**To-do list**.
A. Print, word for word, the part of the mailing-list post on Davide Rotondo's conjecture that opens with the words containing "To właśnie on" and closes with "sprawie. Moje gratulacje!".
B. Carry on the mailing-list post on Davide Rotondo's conjecture from the point where it stops.

>> begin Selected passage

[seqfan] Re: Davide Rotondo's conjecture

[Tomasz Ordowski]

Dear "Seqfans"!

Yes, Robert's proof is brilliantly simple. He was the first to cleverly
prove my hypothesis recently.
Then I found only one small error (oversight). Now I can't fault anything,
it's OK.

When I read the first message in this thread, I started to think whether it
can be proven.
When I came to the conclusion that it was probably true and I was about to
do something in this direction seriously,
I now saw that the matter was already over. My congratulations!

With spring greetings (at the full moon before our Lord's resurrection),

Tomasz Ordowski

______________________
Original message (in Polish)

Drodzy "Seqfani"!

Tak, dowód Roberta jest genialnie prosty.
To właśnie on pierwszy udowodnił sprytnie moją hipotezę niedawno temu.
Wtedy znalazłem tylko jeden mały błąd (niedopatrzenie). Teraz do niczego
nie mogę się przyczepić, jest OK.
Gdy przeczytałem pierwszą wiadomość tego wątku, zacząłem myśleć, czy to da
się udowodnić. Gdy doszedłem do wniosku, że chyba tak i już miałem coś
robić w tym  kierunku na poważnie, zobaczyłem teraz, że już jest po
sprawie. Moje gratulacje!

>> end Selected passage
>> begin Data section

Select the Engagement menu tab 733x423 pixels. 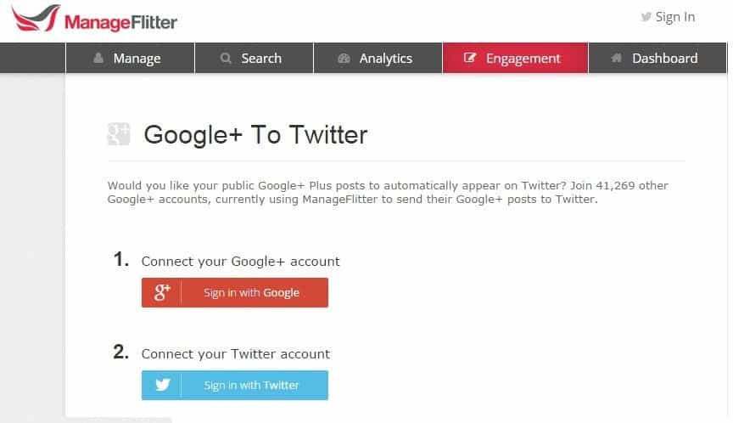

>> end Data section

**Responses per task**.
A.
To właśnie on pierwszy udowodnił sprytnie moją hipotezę niedawno temu.
Wtedy znalazłem tylko jeden mały błąd (niedopatrzenie). Teraz do niczego
nie mogę się przyczepić, jest OK.
Gdy przeczytałem pierwszą wiadomość tego wątku, zacząłem myśleć, czy to da
się udowodnić. Gdy doszedłem do wniosku, że chyba tak i już miałem coś
robić w tym  kierunku na poważnie, zobaczyłem teraz, że już jest po
sprawie. Moje gratulacje!

B.
Z wiosennymi pozdowieniami (przy pełni Księzyca przed zmartwychwstaniem
naszego Pana),

Tomasz Ordowski

wt., 26 mar 2024 o 20:50 <israel at math.ubc.ca> napisał(a):

> This is simply a consequence of the fact that if x < y, 0 <= pi(y) - pi(x)
> <= y - x and the inequality on the right is strict if y-x > 1 except for
> the case of 1 and 3.
>
> Thus we start with b(0) - b(1) = pi(n). While |b(i) - b(i+1)| > 2
> we get |b(i+1) - b(i+2)| = |pi(b(i+1)) - pi(b(i+2))| < |b(i) - b(i+1)|.
> Eventually we must either reach |b(j+1) - b(j)| = 0 or
> |b(j+1) - b(j)| = 1.
> If it's 0, i.e. b(j+1) = b(j), then clearly b(k) = b(j)
> for all k > j.
> If b(j+1) = b(j) + 1 = n - pi(b(j)), then
>  b(j+2) = n - pi(b(j)+1) = b(j+1) or b(j+1)-1.
> If b(j+1) = b(j) - 1, then
>  b(j+2) = n - pi(b(j)-1) = b(j+1) or b(j+1)+1.
> Thus from this point on we either get a 2-cycle or a 1-cycle.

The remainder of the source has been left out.